Question: A dependent spouse needs significantly more spousal support for a year or two prior to being able to return to work full time, and little or no maintenance thereafter. Will the decrease from year one to year three trigger a disallowance of the deductibility by the payor under the recapture rule?

Answer: It depends. IRC § 71 and IRS Publication 501 explain what payments are subject to the recapture rules and how to calculate that amount. It is important to take that guidance into account prior to setting spousal support payments that could trigger the recapture rules. The IRS’s focus in these cases is pursuing taxpayers who are attempting to disguise property settlements as spousal support. The recapture rules reclassify those spousal support payments as property settlements, thereby disallowing their deductibility.

Two of the most common scenarios that trigger the recapture rules are when, in the third post-separation year, the spousal support paid in that year decreases by more than $15,000 from the second post-separation year. The recapture rules state that any excess payment of more than $15,000 is recaptured and the payor cannot deduct that excess.

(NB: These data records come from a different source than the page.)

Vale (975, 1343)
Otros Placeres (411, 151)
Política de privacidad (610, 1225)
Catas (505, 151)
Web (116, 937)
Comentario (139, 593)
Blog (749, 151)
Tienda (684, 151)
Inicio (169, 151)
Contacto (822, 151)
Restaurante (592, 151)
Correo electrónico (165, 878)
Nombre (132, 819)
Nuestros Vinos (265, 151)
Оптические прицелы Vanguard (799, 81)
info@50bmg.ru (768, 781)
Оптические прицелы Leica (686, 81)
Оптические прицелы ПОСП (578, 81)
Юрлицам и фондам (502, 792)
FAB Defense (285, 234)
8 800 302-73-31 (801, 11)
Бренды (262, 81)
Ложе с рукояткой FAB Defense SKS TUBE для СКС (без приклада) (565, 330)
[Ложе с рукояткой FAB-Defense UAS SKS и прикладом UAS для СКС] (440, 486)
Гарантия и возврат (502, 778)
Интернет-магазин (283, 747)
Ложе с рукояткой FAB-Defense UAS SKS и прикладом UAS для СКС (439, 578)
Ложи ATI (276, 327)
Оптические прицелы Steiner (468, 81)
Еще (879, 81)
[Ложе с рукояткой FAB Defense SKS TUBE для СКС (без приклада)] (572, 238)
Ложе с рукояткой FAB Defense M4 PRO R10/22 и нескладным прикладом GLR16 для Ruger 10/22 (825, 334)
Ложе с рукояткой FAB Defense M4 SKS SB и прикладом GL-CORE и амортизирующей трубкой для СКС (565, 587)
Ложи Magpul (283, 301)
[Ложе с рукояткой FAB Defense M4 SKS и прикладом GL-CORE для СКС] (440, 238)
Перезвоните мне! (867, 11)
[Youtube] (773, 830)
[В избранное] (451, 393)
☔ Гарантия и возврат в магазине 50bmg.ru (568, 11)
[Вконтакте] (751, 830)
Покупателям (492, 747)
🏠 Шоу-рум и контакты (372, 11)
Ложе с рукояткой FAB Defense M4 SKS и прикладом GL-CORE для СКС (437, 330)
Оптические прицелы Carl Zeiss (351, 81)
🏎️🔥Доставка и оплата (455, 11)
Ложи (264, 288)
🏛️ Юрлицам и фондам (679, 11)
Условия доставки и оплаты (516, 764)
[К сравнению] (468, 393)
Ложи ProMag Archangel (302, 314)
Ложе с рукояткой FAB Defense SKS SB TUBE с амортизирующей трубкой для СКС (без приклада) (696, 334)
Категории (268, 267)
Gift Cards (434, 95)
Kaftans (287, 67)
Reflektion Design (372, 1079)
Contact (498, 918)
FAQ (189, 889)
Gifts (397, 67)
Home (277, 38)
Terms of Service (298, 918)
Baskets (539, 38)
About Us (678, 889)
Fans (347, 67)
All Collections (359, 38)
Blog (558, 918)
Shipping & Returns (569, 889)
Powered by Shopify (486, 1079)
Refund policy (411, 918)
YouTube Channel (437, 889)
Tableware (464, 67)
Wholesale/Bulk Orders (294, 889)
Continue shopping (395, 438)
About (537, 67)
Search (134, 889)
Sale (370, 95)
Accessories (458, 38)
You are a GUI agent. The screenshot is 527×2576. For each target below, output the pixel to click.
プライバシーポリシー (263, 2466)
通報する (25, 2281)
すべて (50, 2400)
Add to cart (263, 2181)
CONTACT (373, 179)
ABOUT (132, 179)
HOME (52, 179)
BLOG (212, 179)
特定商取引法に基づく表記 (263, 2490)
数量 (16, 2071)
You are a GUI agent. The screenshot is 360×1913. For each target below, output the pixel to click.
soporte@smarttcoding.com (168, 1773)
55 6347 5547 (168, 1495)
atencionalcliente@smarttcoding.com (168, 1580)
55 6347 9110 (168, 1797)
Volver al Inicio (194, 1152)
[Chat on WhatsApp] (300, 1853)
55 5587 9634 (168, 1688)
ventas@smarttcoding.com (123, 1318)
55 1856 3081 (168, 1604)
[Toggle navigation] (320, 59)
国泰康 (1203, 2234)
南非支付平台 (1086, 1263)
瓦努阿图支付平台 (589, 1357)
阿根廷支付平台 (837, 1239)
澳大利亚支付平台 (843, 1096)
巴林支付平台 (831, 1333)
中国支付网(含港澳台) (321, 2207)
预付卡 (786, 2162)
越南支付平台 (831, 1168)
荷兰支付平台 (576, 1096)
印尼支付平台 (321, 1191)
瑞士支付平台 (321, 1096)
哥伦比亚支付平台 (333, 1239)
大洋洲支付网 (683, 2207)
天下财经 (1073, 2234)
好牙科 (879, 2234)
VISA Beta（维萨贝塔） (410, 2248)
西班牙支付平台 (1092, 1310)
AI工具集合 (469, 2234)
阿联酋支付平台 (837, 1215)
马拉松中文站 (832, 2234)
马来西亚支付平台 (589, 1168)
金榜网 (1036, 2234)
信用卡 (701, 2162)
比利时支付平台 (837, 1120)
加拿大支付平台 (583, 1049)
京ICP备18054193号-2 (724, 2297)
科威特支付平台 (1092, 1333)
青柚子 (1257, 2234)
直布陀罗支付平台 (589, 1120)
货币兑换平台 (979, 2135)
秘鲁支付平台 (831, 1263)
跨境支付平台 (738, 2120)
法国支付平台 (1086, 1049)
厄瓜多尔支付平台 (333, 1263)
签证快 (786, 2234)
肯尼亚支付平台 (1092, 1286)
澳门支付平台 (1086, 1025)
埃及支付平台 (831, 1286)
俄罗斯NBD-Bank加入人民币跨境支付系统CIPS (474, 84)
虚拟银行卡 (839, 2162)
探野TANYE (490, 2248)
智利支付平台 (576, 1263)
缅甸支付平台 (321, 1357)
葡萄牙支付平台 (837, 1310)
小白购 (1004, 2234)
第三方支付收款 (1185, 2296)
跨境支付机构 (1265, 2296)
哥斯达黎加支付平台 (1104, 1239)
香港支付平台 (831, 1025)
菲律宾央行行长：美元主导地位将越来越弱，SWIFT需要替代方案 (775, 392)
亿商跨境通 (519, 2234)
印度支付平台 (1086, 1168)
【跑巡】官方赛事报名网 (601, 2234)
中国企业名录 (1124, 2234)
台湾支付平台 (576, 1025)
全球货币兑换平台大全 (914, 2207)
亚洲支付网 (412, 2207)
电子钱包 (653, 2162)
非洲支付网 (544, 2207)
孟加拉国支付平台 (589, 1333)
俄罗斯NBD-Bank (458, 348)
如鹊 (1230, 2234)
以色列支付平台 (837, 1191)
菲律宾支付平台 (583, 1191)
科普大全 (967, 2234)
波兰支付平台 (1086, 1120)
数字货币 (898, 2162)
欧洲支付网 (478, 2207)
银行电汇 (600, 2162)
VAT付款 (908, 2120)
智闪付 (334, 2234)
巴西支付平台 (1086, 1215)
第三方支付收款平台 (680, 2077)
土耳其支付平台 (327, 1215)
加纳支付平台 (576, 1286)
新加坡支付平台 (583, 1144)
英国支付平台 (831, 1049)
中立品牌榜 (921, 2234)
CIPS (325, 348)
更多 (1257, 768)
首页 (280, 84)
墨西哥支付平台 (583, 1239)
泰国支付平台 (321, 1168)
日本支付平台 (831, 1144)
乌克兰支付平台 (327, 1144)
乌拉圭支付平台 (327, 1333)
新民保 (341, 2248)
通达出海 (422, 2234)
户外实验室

The other scenario that triggers the recapture rules is when, in the third post-separation year, the payments made in the first post-separation year exceed the average of the payments in the second and third post-separation years by more than $15,000. Again, the excess over $15,000 is recaptured and the payor’s deductibility of that excess is disallowed.

If both of these computations result in recapture, the amount recaptured under the first computation is subtracted from the second year payments for purposes of making the second computation.

When structuring spousal support payments that could be construed as property settlement payments, and therefore might trigger the recapture rules, fully develop the facts of the case to reduce the chances that the IRS successfully excludes the payments from recapture.

One of the more common reasons for fluctuating payments is in the situation relating to an income producing property or business revenue stream. In this situation, developing a case history to confirm the justification for the fluctuating payments is very important. Explain why the income or revenue stream was so erratic. Perhaps there were capital improvements that had to be made. Or perhaps revenues were just not as high as normal.

Regardless of the reason, developing the case history contemporaneously makes it easier to defend the fluctuations at a later date. Unfortunately, without developing that case history, taxpayers might find it difficult to explain to the IRS why those payments are not disguised property settlements subject to the recapture rules.